O exemplo de Jesus é
muito importante. Na maioria das culturas, quando uma criança chama os pais
pelo primeiro nome, isso é considerado um sinal de grave desrespeito. É claro
que sabemos o nome do nosso Pai, mas será que o chamaríamos por este nome? Se Deus
é nosso Pai, não deveríamos usar o exemplo de Seu Filho em nossas orações?
Na cultura do Oriente
Próximo, a esposa nunca chamava o marido pelo primeiro nome. Quando Abigail foi
até David para pedir desculpas pela conduta de seu marido, ela o chamou de “meu
senhor” (1 Sam. 25). Bate-Seba dirigiu-se ao seu marido, David, da mesma
maneira (1 Reis 1). Este tipo de relação e abordagem existia no antigo Oriente
Próximo porque o homem era visto como guardião e fiador da mulher nos aspectos
legais e morais da vida. A cultura das relações familiares e do sistema
jurídico difere hoje, mas será que o Novo Testamento mudou a nossa postura
reverente em relação às nossas relações com Deus?
Ellen White acreditava
que o nome de Deus deveria ser tratado com o maior respeito.
Santificar o nome do
Senhor exige que as palavras com que falamos do Ser Supremo sejam pronunciadas
com reverência. “Santo e reverendo é o Seu nome.” Salmo 111:9. Nunca devemos
tratar levianamente os títulos ou denominações da Deidade. Em oração entramos
na câmara de audiências do Altíssimo; e devemos chegar diante Dele com santo
temor. Os anjos velam seus rostos em Sua presença. Os querubins e os serafins
brilhantes e santos aproximam-se do Seu trono com solene reverência. Quanto
mais deveríamos nós, seres finitos e pecadores, chegar de maneira reverente diante
do Senhor, nosso Criador!4
Para qualquer judeu
religioso que entende e aprecia o hebraico, pronunciar o nome YHWH significa
grave desrespeito ao Deus Todo-Poderoso. Por essa razão, os massoretas, que
vocalizaram o texto consonantal da Bíblia Hebraica, colocaram intencionalmente
sob as consoantes YHWH as vogais da palavra Adonai (meu Senhor). Esta foi uma
leitura judaica tradicional do Nome Divino baseada em Gênesis 18:2.
Os estudiosos cristãos
medievais não tinham conhecimento desta forma judaica de escrever. Eles leram a
palavra YHWH, juntamente com seus pontos vocálicos mnemônicos, e a pronunciaram
como Jeová. Esta pronúncia, embora incorreta, permaneceu tradicional em muitas
igrejas cristãs. Ninguém sabe a vocalização exata das quatro consoantes que
constituem o nome de Deus. A pronúncia Yahweh apresenta um acordo convencional
entre os estudiosos modernos de hoje.
A tradição da leitura
de Adonai (meu Senhor) existia pelo menos desde a época da Septuaginta, uma
tradução grega das Escrituras Hebraicas. Os rabinos que escreveram esta
tradução usaram a palavra grega KURIOS (o Senhor) para traduzir o tetragrama
YHWH para o grego. Os escritores do Novo Testamento fizeram o mesmo. Eles não tiveram
problemas em citar os Salmos e os textos proféticos do Antigo Testamento a
partir da tradução grega. A palavra KURIOS aparece nessas citações inúmeras
vezes, embora a palavra YHWH nunca apareça em nenhum livro do Novo Testamento.

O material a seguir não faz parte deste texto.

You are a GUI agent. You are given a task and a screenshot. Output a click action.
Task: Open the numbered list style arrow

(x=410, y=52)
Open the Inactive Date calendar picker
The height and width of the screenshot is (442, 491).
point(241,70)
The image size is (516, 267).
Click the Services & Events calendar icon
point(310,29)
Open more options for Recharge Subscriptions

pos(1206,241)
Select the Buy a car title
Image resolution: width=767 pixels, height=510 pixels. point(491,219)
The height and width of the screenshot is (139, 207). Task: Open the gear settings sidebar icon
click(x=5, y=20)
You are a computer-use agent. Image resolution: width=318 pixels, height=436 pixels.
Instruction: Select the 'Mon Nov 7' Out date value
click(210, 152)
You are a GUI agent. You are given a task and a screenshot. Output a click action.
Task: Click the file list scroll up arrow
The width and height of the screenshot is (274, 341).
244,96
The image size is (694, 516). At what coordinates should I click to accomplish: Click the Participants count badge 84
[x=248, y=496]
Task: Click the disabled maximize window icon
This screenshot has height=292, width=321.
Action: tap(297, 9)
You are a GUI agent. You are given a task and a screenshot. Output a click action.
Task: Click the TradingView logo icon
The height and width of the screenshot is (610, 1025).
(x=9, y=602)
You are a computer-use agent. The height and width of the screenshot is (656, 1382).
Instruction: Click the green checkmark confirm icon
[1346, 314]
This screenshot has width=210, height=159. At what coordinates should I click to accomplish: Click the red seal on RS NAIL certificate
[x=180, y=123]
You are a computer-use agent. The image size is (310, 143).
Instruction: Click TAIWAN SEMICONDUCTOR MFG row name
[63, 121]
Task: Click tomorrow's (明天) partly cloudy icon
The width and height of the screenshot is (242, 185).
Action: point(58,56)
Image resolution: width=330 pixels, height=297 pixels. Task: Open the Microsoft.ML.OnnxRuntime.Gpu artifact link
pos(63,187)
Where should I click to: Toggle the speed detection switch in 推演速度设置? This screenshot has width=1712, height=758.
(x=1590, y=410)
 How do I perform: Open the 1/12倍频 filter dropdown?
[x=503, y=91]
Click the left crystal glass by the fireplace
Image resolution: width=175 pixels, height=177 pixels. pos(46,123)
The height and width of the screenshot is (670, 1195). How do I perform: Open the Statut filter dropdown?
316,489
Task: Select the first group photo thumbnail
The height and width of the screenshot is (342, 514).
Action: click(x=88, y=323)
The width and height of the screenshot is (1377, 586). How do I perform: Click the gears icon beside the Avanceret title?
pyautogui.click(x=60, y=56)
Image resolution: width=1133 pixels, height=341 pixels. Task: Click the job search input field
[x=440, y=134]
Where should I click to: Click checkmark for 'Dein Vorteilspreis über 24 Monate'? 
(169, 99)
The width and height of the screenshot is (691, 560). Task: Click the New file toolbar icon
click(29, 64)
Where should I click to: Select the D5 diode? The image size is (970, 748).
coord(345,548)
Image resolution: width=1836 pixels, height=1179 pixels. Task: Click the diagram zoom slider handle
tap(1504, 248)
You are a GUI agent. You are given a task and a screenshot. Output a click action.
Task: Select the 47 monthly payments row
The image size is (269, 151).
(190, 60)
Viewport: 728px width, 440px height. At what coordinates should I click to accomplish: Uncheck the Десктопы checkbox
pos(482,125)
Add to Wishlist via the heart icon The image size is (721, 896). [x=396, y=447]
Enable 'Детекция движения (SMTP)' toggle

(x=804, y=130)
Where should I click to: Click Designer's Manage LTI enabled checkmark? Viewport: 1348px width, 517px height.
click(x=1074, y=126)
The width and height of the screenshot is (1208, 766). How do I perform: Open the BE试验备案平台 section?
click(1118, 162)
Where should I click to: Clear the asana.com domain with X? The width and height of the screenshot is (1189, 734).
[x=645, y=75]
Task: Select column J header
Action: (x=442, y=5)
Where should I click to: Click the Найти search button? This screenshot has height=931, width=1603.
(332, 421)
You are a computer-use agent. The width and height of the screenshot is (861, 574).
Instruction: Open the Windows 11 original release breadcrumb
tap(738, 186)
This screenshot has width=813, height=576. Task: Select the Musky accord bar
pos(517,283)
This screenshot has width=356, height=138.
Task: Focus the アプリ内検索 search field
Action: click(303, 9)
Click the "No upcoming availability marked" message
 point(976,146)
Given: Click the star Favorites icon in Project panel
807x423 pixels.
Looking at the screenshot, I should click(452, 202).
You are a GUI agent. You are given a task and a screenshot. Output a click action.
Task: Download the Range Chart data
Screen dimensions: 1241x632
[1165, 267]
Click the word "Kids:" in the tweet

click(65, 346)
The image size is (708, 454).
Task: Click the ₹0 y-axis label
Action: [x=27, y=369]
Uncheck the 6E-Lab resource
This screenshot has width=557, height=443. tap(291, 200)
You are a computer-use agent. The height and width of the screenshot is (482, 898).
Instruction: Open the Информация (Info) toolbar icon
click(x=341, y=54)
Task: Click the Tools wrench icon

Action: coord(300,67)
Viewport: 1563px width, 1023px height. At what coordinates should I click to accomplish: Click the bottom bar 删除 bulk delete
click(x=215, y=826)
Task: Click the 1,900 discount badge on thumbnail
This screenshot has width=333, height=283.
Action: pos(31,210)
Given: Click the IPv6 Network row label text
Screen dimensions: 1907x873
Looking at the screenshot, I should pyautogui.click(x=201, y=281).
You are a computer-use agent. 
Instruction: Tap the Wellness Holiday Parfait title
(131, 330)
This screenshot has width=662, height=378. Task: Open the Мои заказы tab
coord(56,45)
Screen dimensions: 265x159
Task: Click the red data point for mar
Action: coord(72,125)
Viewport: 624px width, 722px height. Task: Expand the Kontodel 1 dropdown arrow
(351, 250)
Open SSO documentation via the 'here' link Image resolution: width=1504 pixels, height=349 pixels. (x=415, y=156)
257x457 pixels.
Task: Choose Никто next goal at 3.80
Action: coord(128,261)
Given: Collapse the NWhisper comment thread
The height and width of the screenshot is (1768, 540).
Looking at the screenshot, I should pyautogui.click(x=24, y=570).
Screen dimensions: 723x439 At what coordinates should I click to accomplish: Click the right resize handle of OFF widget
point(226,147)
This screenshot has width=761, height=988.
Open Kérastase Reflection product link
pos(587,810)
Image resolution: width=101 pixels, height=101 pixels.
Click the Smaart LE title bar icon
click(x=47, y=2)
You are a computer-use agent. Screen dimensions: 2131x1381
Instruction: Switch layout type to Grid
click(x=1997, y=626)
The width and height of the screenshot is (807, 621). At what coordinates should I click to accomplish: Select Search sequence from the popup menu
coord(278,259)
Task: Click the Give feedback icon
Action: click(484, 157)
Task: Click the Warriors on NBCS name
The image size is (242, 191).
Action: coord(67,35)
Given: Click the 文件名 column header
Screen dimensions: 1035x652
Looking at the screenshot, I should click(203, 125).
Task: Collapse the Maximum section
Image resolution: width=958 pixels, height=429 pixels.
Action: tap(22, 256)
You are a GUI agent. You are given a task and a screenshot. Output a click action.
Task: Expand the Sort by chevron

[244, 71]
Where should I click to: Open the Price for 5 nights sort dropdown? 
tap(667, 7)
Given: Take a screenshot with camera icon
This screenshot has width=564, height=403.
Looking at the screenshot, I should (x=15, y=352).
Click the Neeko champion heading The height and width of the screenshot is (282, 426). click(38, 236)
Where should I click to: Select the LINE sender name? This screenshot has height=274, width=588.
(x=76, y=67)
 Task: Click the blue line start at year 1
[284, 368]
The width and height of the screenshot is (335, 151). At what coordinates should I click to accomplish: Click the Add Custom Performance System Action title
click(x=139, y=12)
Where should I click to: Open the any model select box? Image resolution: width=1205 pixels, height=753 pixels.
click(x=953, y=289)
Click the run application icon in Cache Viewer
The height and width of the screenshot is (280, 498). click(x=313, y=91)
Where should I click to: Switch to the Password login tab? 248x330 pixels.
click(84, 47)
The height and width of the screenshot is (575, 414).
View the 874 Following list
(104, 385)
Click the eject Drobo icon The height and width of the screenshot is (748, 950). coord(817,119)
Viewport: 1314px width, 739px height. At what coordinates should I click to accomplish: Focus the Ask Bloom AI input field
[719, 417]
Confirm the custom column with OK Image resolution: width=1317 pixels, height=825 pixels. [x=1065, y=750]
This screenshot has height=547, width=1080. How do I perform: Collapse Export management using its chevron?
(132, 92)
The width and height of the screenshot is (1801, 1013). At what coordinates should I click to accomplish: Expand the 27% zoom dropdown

Portanto, os tradutores da Bíblia para as línguas europeias, vendo estes
exemplos das primeiras traduções da Bíblia, sentiram-se confortáveis em
traduzir o nome de Deus para as línguas vernáculas, a fim de que as pessoas o
entendessem.
Se o nome de Deus é tão
importante, então por que não aparece no Novo Testamento? Os defensores da
teoria do Nome Sagrado acreditam que esse nome perdido faz parte de uma teoria
da conspiração na qual a igreja escondeu intencionalmente o verdadeiro nome de
Deus do povo. De acordo com a teoria, o Novo Testamento foi originalmente
escrito em hebraico, mas a igreja escondeu intencionalmente o seu texto
original. É verdade que a maioria dos escritores do Novo Testamento eram judeus
e sua língua materna era o aramaico palestino. (Lucas, que foi o único escritor
não-judeu do Novo Testamento, foi o autor de seu Evangelho e do livro de Atos
em grego.) Não há espaço neste artigo para a discussão sobre a origem e a
linguagem do Novo Testamento; entretanto, para fins de argumentação, suponhamos
que alguns dos livros do Novo Testamento possam ter sido originalmente escritos
em aramaico. Ambos os livros de Lucas foram definitivamente escritos em grego.
Todas as citações do Antigo Testamento, que no original hebraico continham o
tetragrama YHWH, Lucas registra no grego como a palavra KURIOS. Assim, o
Senhor, que inspirou Lucas, não pareceu ter nenhum problema em ter Seu nome
traduzido para o grego, contrariamente às afirmações de que o uso de qualquer
nome que não seja YAHWEH é profano e leva o usuário à perdição.
Da mesma forma, não há
problema em traduzir o nome de Deus para outras línguas. Todo nome hebraico na
Bíblia é traduzível porque indica o caráter do indivíduo.
CONCLUSÃO
O argumento que insiste
que a nossa salvação depende da pronúncia hebraica do nome de Deus lembra os
alquimistas medievais que queriam obter ouro através de manipulações químicas.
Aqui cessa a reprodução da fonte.